1  1 2   1  2 20 1 20 200

1  1 3   1  3 30 1 30 300   1 300 3000

2  9  .

2  9 4   2  4 5   2  4 6   2   6 5000

2  6 7   2  7 8   2  6 400 2   6 4000

2  6 10 2  6 11   2 6  12

;

run;

data check;

set forms ;

P=Child;C=Parent;

drop Parent Child;

run;

data temp(keep= path);

if _n_ eq 1 then do;

length path _path  $ 400 ;

if 0 then set check;

declare hash ch(hashexp:20,dataset:'check(where=(P is not missing))');

ch.definekey('FormID','P');

ch.definedone();

if 0 then set Forms;

declare hash ha(hashexp:20,dataset:'Forms(where=(child is not missing))',multidata:'Y');

ha.definekey('FormID','Parent');

ha.definedata('Child');

ha.definedone();

declare hash pa(ordered:'Y');

declare hiter hi_path('pa');

pa.definekey('count');

pa.definedata('path');

pa.definedone();

end;

set Forms(where=(child is not missing));

count=1;

path=catx(' ',FormID,Parent,Child);

pa.add();

do while(hi_path.next()=0);

_path=path;

FormID=scan(path,1,' ');

P=scan(path,2,' ');

Parent=scan(path,-1,' ');

rc=ha.find();

if (rc ne 0 or (rc eq 0 and find(path,strip(Child)))) and ch.check() ne 0 then output;

do while(rc=0);

  if not find(path,strip(Child)) then do;

                                      count+1;

                                      path=catx(' ',path,Child);

                                      pa.add();

                                      path=_path;

                                        end;

  rc=ha.find_next();

end;

end;

pa.clear();

run;

proc sql noprint;

select max(n)-3 into : n separated by ' '

  from (select countw(path) as n from temp);

quit;

data want;

set temp;

array x{*} $ 40 FID P C G1-G&n;

do i=1 to dim(x);

  x{i}=scan(path,i,' ');

end;

drop path i;

run;

Xia Keshan

drjohn61
Calcite | Level 5

Thanks All,

I REALLY appreciate the help. This will streamline my code and the time needed to run it immensely!

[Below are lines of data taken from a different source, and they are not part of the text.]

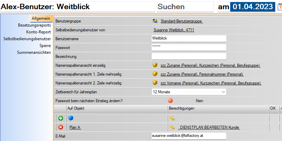Open the Besetzungsreports section

click(x=34, y=25)
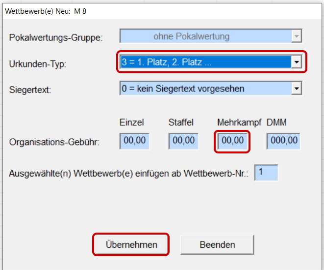The width and height of the screenshot is (324, 270).
Task: Click the Siegertext label
Action: click(x=30, y=90)
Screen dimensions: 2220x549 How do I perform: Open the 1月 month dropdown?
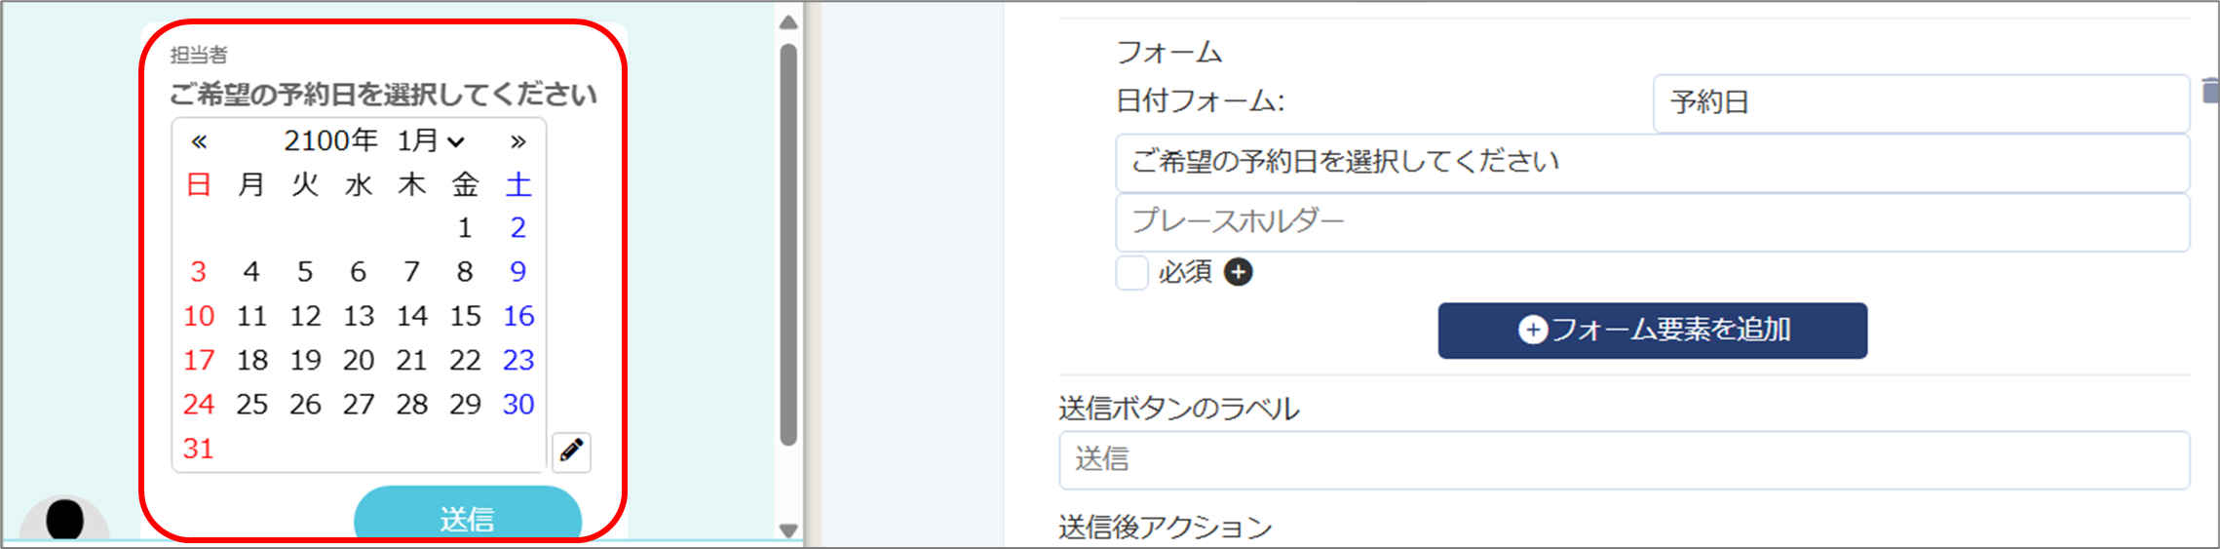coord(431,140)
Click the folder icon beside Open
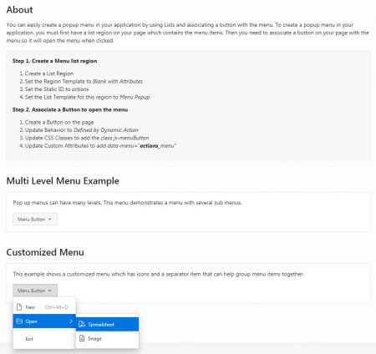376x354 pixels. (x=19, y=321)
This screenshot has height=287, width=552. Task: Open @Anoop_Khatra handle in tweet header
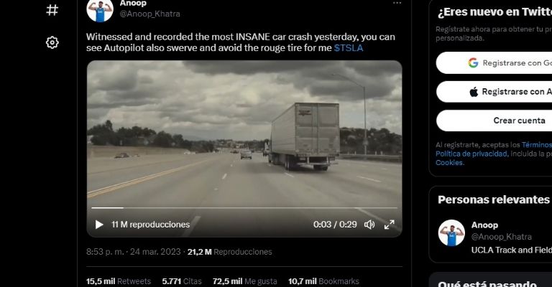click(150, 14)
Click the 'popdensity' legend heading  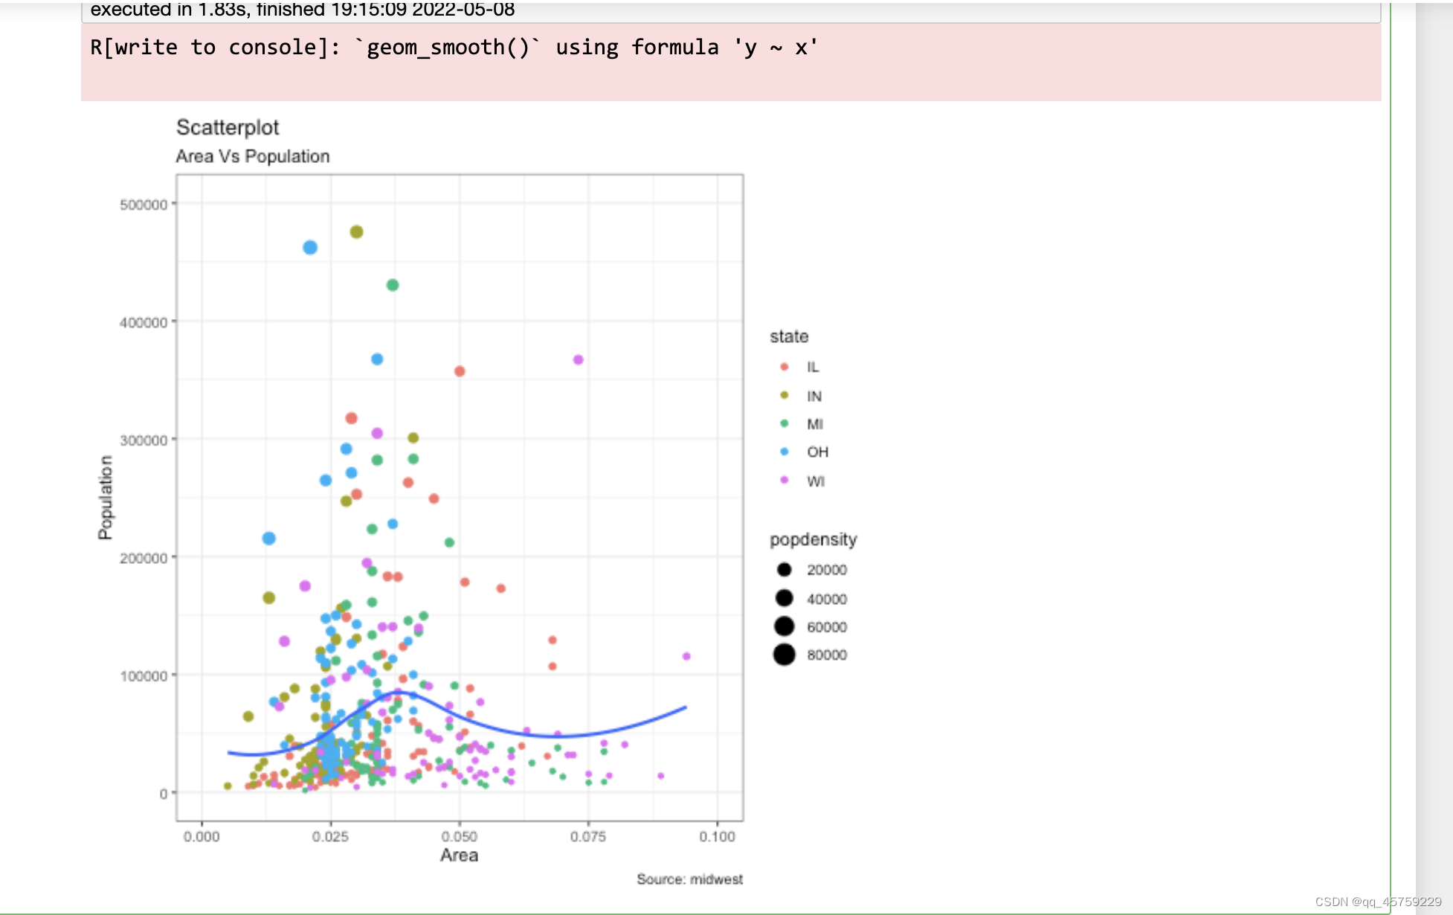[x=813, y=539]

I would have liked to award TWO correct answers, since both Patrick and Xia's are correct....but it won't let me. Xia still gets 20 points though! Smiley Happy

Thanks again,

John L.

billfish
Quartz | Level 8

My suggested solution is not as sophisticated as the ones already presented. Looking at the input and output, I notice that
1- A given FormId correspond to the same Parent
2- The child at of the line for each line does not show up in the parent column.

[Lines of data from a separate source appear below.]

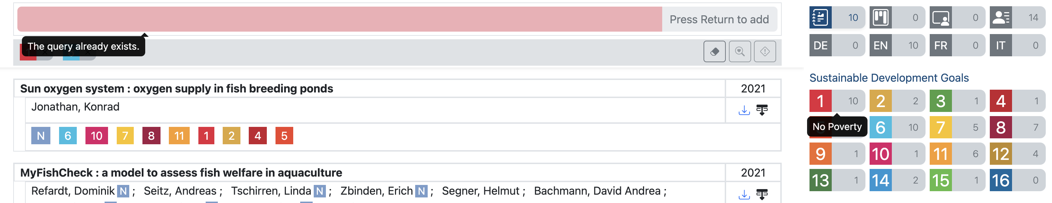Click inside the search query input field

(x=327, y=19)
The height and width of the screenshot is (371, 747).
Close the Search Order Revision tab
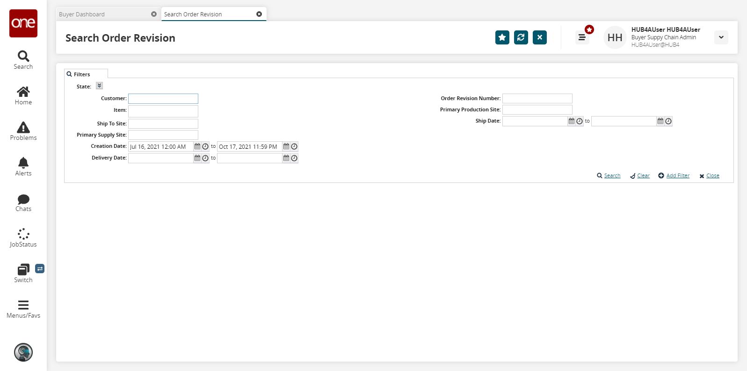click(259, 14)
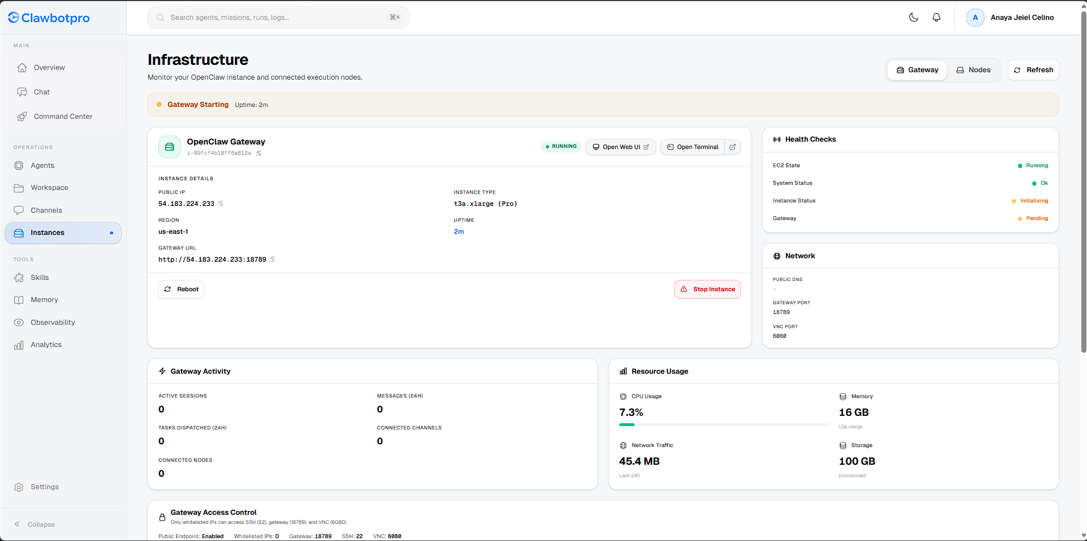Copy the instance ID next to i-09fcf4b18ff6a812a
Screen dimensions: 1087x541
[x=259, y=154]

The following solution assumes that there is no lineage with more than 9999 generations.

data want(keep=FormID P1 G1-G9999);

   if 0 then set forms; *just want FormID to be first variable in output;

   array PP(10000) ; * parent;

   array CA(10000) ; * child ;

   array CB(10000) ; * end_of_line children;

   array LA(10000) P1 G1-G9999; * lineage sequence;

   r=0;

   zP=.;

   call missing(of PP(*));

   call missing(of CA(*));

   call missing(of CB(*));

   * load data for given FormID in matrices PP CA;

   do until (last.FormID);

      set forms end=zEnd;

      by FormID;

      r+1;

      PP(r)=Parent;

      CA(r)=Child;

      if Child=. then zP=Parent;

   end;

   * find the end_of_line Children ;

   s=0;

   do i= 1 to r;

      if not(CA(i)=.) and not(CA(i) in PP) then do;

         s+1;

         CB(s)=CA(i);

      end;

   end;

   * for each end_of_line child, find the lineage;

   do i = 1 to s;

      t=1;

      LA(t)=CB(i);

      zDone=0;

      do until (zDone);

         do j = 1 to r;

            if LA(t)=CA(j) then do;

               t+1;

               LA(t)=PP(j);

               if LA(t)=zP then zDone=1;

               leave;

            end;

         end;

      end;

      t_max=max(t_max,t);

      do j = 1 to int(t/2); *reverse lineage sequence;

         a1 = LA(j);

         LA(j)=LA(t+1-j);;

         LA(t+1-j)= a1;

      end;

      output;

      call missing(of LA(*)); * clear for next lineage;

   end;

   * delete all G# which is null for all lineages;

   if zEnd then do;

      call execute('data want; set want(keep=FormID P1 G1-'||compress('G'||put(t_max-1,5.))||');run;');

   end;

run;

billfish
Quartz | Level 8

I propose a different SAS Hash-object solution.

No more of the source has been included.